In one possible embodiment, the threshold values of the first threshold value, the second threshold value and the third threshold value may be set directly and manually, or may be obtained by calculation or network self-training through distribution of feature points and actual requirements.

In a preferred embodiment, the first threshold may be set to be the patch_size threshold; setting a second threshold as radius threshold; and setting the third threshold as a bit width threshold.

Step 103: and scanning and calculating the characteristic points by using the first threshold value and the second threshold value to obtain a symbol descriptor, a mean descriptor and a central value descriptor.

After the size of the pixel matrix around the feature point to be intercepted, the radius of the sliding window and the bit width of the feature descriptor are set, the first threshold value and the second threshold value can be utilized, namely: and scanning and calculating the feature points by utilizing the size of the pixel matrix around the feature points to be intercepted and the radius of the sliding window to obtain a symbol descriptor, a mean descriptor and a central value descriptor.

A preferred way is: and scanning and calculating a pixel matrix intercepted around the feature points by utilizing a sliding window with the radius of the sliding window to obtain a descriptor, a mean descriptor and a central value descriptor.

Taking the first threshold as the patch_size threshold, the second threshold as the radius threshold, and the third threshold as the bit_width threshold as an example, assume that the patch_size threshold is set to 2, the radius threshold is set to 1, and the bit_width threshold is set to 18. Referring to the schematic diagram of the construction method of the multiple feature descriptor shown in fig. 2, a region representing 5×5 around the feature point is extracted according to the parameter patch_size threshold set to 2, and a sliding window size is represented as 3×3 within the region according to the parameter radius threshold set.

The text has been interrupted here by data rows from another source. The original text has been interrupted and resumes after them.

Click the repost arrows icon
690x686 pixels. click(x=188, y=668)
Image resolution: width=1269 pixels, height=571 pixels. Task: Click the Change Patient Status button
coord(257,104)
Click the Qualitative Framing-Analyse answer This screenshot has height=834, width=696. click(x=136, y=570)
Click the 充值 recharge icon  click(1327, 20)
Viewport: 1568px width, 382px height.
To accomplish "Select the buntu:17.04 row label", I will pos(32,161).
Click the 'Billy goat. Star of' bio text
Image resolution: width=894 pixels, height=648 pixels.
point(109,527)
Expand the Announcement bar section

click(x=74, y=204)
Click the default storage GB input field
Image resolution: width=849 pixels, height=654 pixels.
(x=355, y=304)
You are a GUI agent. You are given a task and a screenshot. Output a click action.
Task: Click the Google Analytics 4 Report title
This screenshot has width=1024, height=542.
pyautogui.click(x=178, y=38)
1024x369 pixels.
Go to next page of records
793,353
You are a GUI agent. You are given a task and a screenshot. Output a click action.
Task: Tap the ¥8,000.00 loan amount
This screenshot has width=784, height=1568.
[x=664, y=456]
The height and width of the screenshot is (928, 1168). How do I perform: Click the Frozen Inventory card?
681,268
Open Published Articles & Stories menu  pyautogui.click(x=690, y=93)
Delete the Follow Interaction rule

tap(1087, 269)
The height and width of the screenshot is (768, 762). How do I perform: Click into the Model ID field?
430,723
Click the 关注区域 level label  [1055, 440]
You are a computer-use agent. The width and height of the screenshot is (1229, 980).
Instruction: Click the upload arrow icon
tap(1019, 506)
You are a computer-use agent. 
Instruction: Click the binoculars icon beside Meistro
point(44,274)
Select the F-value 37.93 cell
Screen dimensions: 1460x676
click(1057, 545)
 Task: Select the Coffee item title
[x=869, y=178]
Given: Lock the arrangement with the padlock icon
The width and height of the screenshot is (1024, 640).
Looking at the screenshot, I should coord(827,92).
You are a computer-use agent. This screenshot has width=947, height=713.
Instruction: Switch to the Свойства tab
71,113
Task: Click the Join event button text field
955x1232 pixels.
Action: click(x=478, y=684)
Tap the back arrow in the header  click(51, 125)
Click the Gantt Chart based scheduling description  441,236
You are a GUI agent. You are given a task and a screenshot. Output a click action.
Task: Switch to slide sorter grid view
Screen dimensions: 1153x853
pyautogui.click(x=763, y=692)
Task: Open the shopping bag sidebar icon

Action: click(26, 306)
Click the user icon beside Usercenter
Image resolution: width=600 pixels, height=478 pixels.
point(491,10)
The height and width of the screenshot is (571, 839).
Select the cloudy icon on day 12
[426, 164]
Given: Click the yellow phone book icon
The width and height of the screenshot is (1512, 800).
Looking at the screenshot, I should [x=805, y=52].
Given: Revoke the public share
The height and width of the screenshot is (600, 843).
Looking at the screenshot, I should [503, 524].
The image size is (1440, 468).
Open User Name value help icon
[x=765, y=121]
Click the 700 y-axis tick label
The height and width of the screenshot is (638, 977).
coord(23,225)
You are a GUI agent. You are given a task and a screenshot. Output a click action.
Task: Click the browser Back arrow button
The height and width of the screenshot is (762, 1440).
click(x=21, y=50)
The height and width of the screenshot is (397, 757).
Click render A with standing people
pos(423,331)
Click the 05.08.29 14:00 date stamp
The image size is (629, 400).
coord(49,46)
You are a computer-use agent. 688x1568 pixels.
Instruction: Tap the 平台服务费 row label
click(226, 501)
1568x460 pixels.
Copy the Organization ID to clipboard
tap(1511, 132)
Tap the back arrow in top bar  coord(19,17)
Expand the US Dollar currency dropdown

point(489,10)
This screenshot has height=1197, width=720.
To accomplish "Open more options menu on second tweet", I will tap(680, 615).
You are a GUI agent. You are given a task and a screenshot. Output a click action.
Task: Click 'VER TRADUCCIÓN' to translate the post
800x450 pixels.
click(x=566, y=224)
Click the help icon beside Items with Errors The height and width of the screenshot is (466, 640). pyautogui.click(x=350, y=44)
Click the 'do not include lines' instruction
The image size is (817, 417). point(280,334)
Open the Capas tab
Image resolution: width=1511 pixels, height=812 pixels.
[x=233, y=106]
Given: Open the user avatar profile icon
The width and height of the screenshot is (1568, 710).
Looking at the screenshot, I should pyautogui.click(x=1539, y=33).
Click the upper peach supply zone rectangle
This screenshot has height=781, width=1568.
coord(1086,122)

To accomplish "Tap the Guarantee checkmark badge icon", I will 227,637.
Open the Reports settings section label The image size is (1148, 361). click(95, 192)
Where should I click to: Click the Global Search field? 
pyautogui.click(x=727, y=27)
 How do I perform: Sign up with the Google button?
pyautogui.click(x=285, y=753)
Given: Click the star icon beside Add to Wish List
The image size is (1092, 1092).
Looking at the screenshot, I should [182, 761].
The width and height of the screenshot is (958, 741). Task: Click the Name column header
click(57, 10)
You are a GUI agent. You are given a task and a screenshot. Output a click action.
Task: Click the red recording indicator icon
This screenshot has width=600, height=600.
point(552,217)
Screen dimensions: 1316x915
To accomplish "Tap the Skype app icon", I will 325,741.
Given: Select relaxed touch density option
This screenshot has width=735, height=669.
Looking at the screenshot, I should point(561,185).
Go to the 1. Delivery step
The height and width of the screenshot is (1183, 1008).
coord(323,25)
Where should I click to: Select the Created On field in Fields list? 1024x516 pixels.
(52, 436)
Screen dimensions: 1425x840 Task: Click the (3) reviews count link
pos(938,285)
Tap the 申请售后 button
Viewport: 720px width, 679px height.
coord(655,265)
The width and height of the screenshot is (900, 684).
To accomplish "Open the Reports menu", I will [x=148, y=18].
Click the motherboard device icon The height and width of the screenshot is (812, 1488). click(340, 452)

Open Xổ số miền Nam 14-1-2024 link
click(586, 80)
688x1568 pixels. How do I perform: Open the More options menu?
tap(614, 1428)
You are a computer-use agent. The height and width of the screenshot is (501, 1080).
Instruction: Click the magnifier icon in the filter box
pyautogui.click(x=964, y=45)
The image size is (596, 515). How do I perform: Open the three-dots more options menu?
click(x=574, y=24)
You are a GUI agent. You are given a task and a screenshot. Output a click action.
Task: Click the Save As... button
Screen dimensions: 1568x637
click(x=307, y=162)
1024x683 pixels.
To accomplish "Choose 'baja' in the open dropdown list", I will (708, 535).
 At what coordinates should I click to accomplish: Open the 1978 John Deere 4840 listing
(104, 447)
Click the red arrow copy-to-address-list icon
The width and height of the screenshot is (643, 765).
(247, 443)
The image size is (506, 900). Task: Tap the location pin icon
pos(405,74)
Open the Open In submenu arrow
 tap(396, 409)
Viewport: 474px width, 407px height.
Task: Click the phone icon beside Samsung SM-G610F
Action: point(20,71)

The feature descriptors that set the bit width based on the bit_width threshold remain consistent under different rotations, scales, flipping, and affine transformations. On this basis, the symbol descriptor, the mean descriptor and the central value descriptor are respectively calculated in the following ways:

and calculating the absolute value of each peripheral point pixel except the central point pixel in each sliding window compared with the absolute value of the central point pixel, setting 1 if the absolute value of the peripheral point pixel is larger than the absolute value of the central point pixel and setting 0 if the absolute value of the peripheral point pixel is smaller than the absolute value of the central point pixel, and sequentially arranging the results to generate the symbol descriptor.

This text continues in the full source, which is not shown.